American investigative journalist and writer I.F. Stone used this theory to build his list of true fans from 5,200 in 1952 to 20,000 by 1963 and 70,000 by 1971. According to public record, “by the time it closed, with 70,000 readers, it was grossing $350,000 per year or, in year 2007 dollars, perhaps over $2,000,000 per year.”

That’s impressive in retrospect, but what about today? Indeed, there are many contemporary examples all over the U.S. and Canada — reporters who’ve taken the risk to stake out on their own, and who are working to find their 1000 true fans.

Take, for example, Tasneem Raja’s project The Tyler Loop. According to Raja, “The Loop now has about 120 members and needs to reach 400 members to be sustainable.”

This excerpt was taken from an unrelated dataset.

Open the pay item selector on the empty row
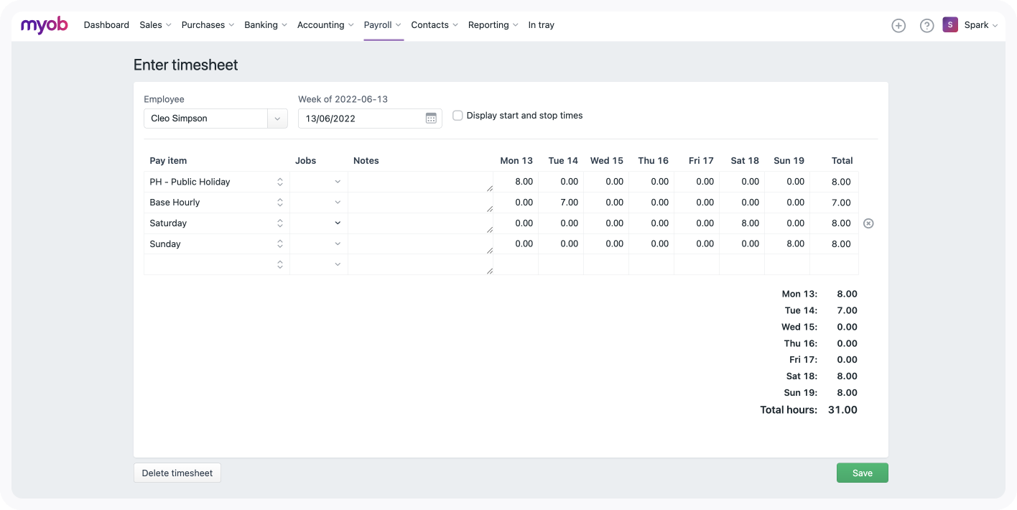Screen dimensions: 1017x510 coord(281,264)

A bit further along the path to sustainability is Matt Kiser’s What The Fuck Just Happened Today (WTFJHT). The project launched in 2017 to “chronicle what was happening each day in national politics over the course of Trump’s first 100 days in office.” Just a short time later, the site has secured in excess of 1500 true fans who now contribute more than $14,000 USD / month toward operating expenses. And WTFJHT’s true fans contribute more than just money, they also are responsible for some of the site’s proofreading and copyediting, as well as technical upgrades.

The recent Buzzfeed article Paid Email Newsletters Are Proving Themselves As A Meaningful Revenue Generator For Writers provides a few more case studies, and I’ve previously noted other good examples beyond newsletter producers.

(If you have an interesting example to share, please leave a comment or find me on Twitter.)

Getting to 1000 true fans is not as crazy as it sounds

The important thing to remember when you’re starting out, however, is that your path to 1000 true fans is probably not going to be linear — and, in fact, that’s a good thing.

In the Journalism Entrepreneurship Boot Camp, participants are encouraged to think about how growth typically happens in non-linear “jumps.” For example, your first target might be to go from zero to 10 true fans, and your next jump would be from 10 to 100. Ash Maurya calls this the “10x growth model:”

Example of a 10x growth model

The path to 1000 true fans starts with just one.

It might not always be a tenfold increase at each jump— perhaps twofold or threefold at the start. Conversely, in my experience, it’s rare to see a consistent “three new true fans every day for a year,” and that can result in what’s referred to as the “trough of disillusionment:” when you’ve seen no increase in your true fans for weeks at a time. But that’s normal because growth tends to happen in jumps.

The advantage of the “trough” (if you can avoid the disillusionment!) is that it provides you with the unique opportunity to grow your news startup slowly at first, and to take the time necessary to figure out how to really, really deliver value to those true fans.

When you have 10 true fans, you can:

  • respond quickly to their questions
  • call them on the phone;
  • invite them out for a conversation;
  • ask them to participate in an experimental event.

Once you’ve grown to 1000 true fans, this becomes exponentially more difficult.

The opportunity here is to take advantage of those early days to refine what you’re offering, and to really understand the value you’re bringing into people’s lives.

There is no crystal ball for the future of journalism

As I wrote last month, many people in the journalism industry laughed when BuzzFeed announced its foray into hard news in 2011. Since then, BuzzFeed has become a two-time Pulitzer Prize finalist and has won numerous prestigious awards for its reporting.

The lesson there is simple: nobody knows what the future of is going to look like; nobody has a crystal ball to say what’s going to replace local newspapers as their fixed costs become increasingly unsustainable.

You can start building that future today. And the good news is that it starts with finding just one true fan.